Neogenin-mediated Hemojuvelin Shedding Occurs after Hemojuvelin Traffics to the Plasma Membrane*

HFE2 (hemochromatosis type 2 gene) is highly expressed in skeletal muscle and liver hepatocytes. Its encoded protein, hemojuvelin (HJV), is a co-receptor for the bone morphogenetic proteins 2 and 4 (BMP2 and BMP4) and enhances the BMP-induced hepcidin expression. Hepcidin is a central iron regulatory hormone predominantly secreted from hepatocytes. HJV also binds neogenin, a membrane protein widely expressed in many tissues. Neogenin is required for the processing and release of HJV from cells. The role that neogenin plays in HJV trafficking was investigated, using HepG2 cells, a human hepatoma cell line. Knockdown of endogenous neogenin markedly suppresses HJV release but has no evident effect on HJV trafficking to the plasma membrane.
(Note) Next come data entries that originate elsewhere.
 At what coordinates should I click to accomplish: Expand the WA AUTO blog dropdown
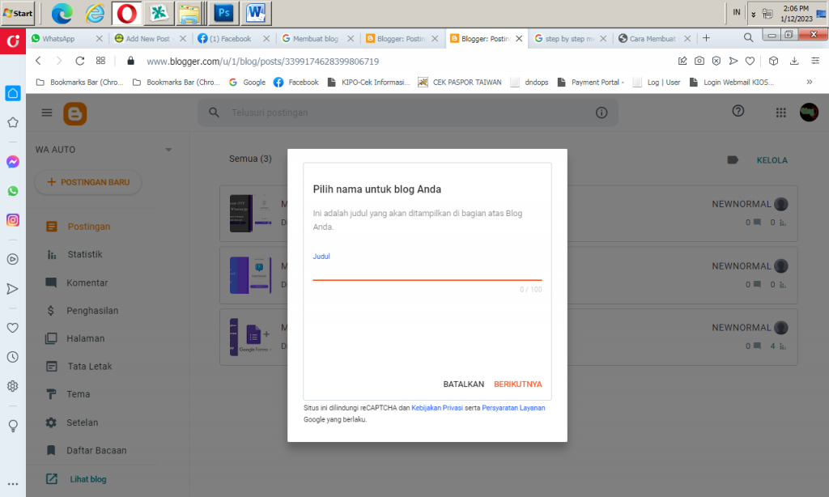(168, 150)
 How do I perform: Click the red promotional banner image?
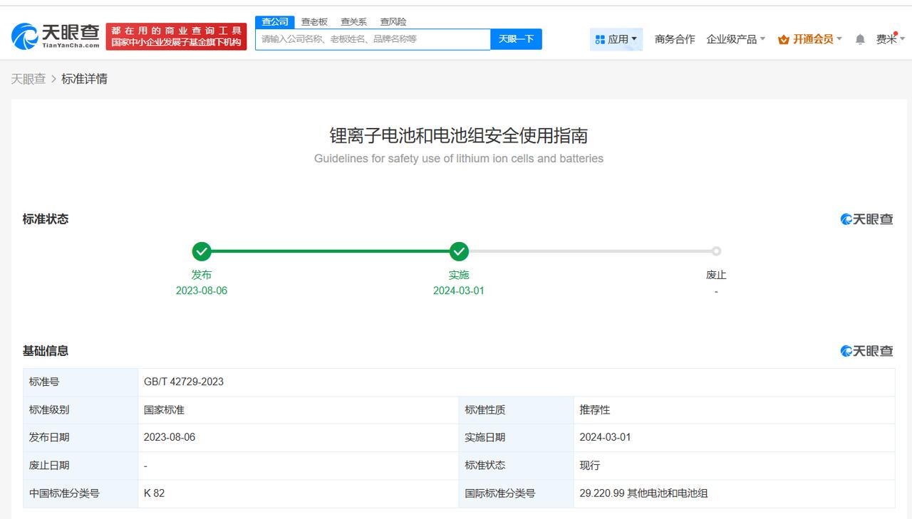coord(176,36)
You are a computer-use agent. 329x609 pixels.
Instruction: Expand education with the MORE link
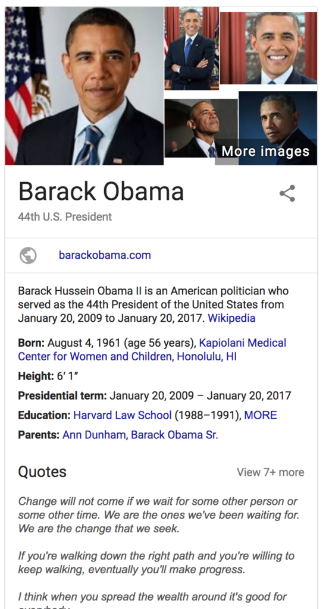pyautogui.click(x=261, y=415)
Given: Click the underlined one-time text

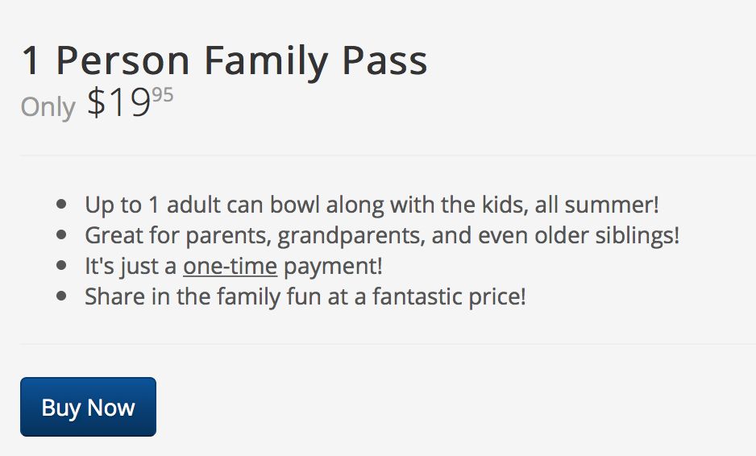Looking at the screenshot, I should 230,267.
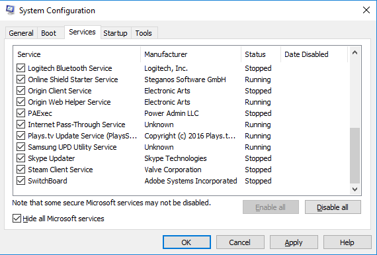Click the Apply button
The width and height of the screenshot is (377, 255).
(x=294, y=242)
The addition of a soluble neogenin ectodomain to cells markedly inhibits HJV release, indicating that the HJV shedding is not processed before trafficking to the cell surface. At the plasma membrane it undergoes endocytosis in a dynamin-independent but cholesterol-dependent manner. The additional findings that HJV release is coupled to lysosomal degradation of neogenin and that cholesterol depletion by filipin blocks both HJV endocytosis and HJV release suggest that neogenin-mediated HJV release occurs after the HJV-neogenin complex is internalized from the cell surface.